Cuando el injerencista Morrow dijo abrir las iglesias en México
Lesley Byrd Simpson fue un observador del siglo XX mexicano. En su libro Muchos Méxicos, publicado por el Fondo de Cultura Económica en 1977, la propia editorial reconoce que el autor era amistoso, lector de cuanto se publicaba sobre México y que era un viajero en la república donde conversaba con gente de abajo, campesinos, profesores de escuela, taxistas, camareros de hoteles y restaurantes, en fin, pueblo raso.
La obra del historiador norteamericano, quien también fue militar y profesor, resaltó algo de lo cual siempre debemos estar claros los mexicanos: no hay un solo México, sino una multiplicidad étnica y cultural, diseminada por toda la geografía nacional.
En la obra de referencia, escrita con sencillez y con un lenguaje coloquial y ameno, nos habla desde las tiranías, pasando por Hernán Cortés, algunos virreyes, tumultos del pasado, la pierna de Santa Anna, las figuras de Hidalgo, Juárez y Porfirio Díaz, hasta desembocar en el fenómeno que él cataloga como el “despotismo ilustrado mexicano”, que si viviera, sólo le restaría lo de “lustrado”.
Ahora que está en boga el tema de la soberanía y el injerencismo, vale la pena recordar la narrativa que nos brindó el autor sobre el conflicto religioso de hace un siglo entre la Iglesia Católica mexicana y el Estado encabezado por Plutarco Elías Calles.
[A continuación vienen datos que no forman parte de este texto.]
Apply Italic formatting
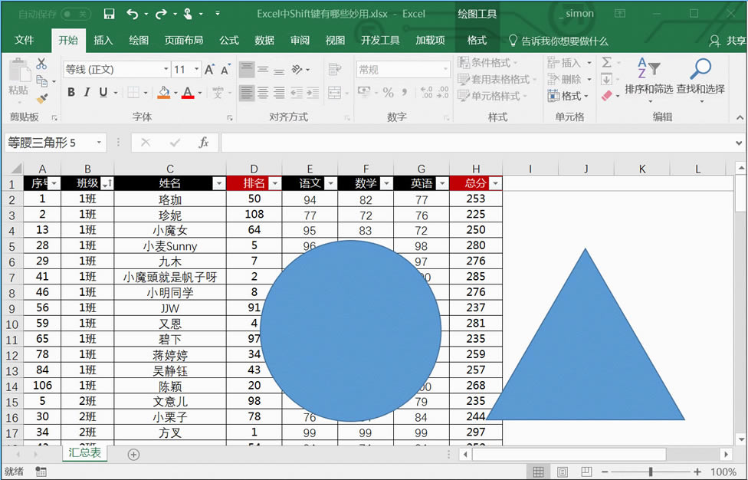The image size is (748, 480). 87,92
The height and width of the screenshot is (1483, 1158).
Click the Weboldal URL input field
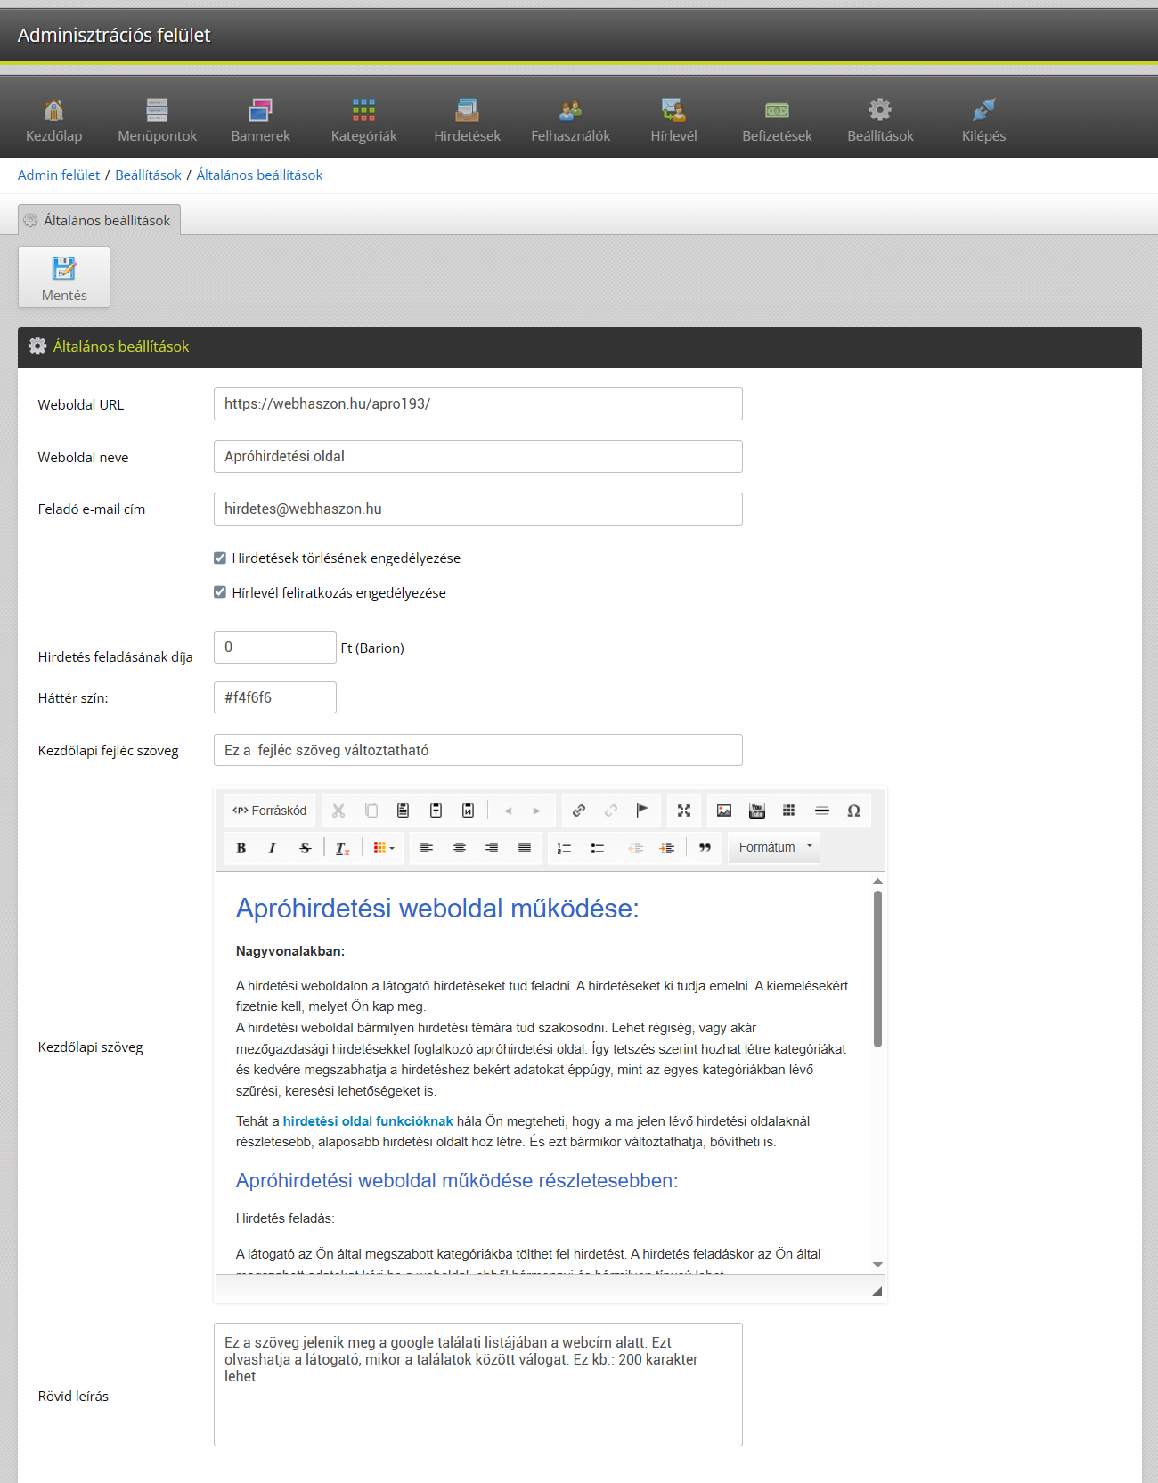click(477, 404)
Por aquel entonces llegó a México Dwight Morrow en calidad de embajador personal del presidente norteamericano Calvin Coolidge.
Según Simpson, a Morrow se le achacó ser socio del banquero J. P. Morgan, judío de origen, y a pesar de eso contó con el apoyo del padre John J. Burke y algunas organizaciones católicas. Estos dos personajes se reunieron con Elías Calles en San Juan de Ulúa y el sonorense logró seducirlos, mostrándoles que no era el diablo sino el presidente, para que contribuyeran a un armisticio con los cristeros.
El embajador personalmente intervino; es decir, tomó injerencia en el conflicto religioso y puso su parte para la solución, siempre atento a otros intereses, preponderantemente económicos, que también traía en cartera, entiéndase el petróleo.
Cuenta el autor que cuando se firmó el acuerdo con los cristeros, el 27 de junio de 1929, contando con la bendición papal, Morrow se encontraba en Cuernavaca y escuchó el estruendo cuando se abrieron las iglesias con ensordecedores campanarios que se pusieron en acción.
Dice Simpson que Morrow le comentó a su esposa: “¡Betty! ¿No oyes? ¡He abierto las iglesias de México!”.
Así es el ancestral injerencismo tolerado en nuestro país.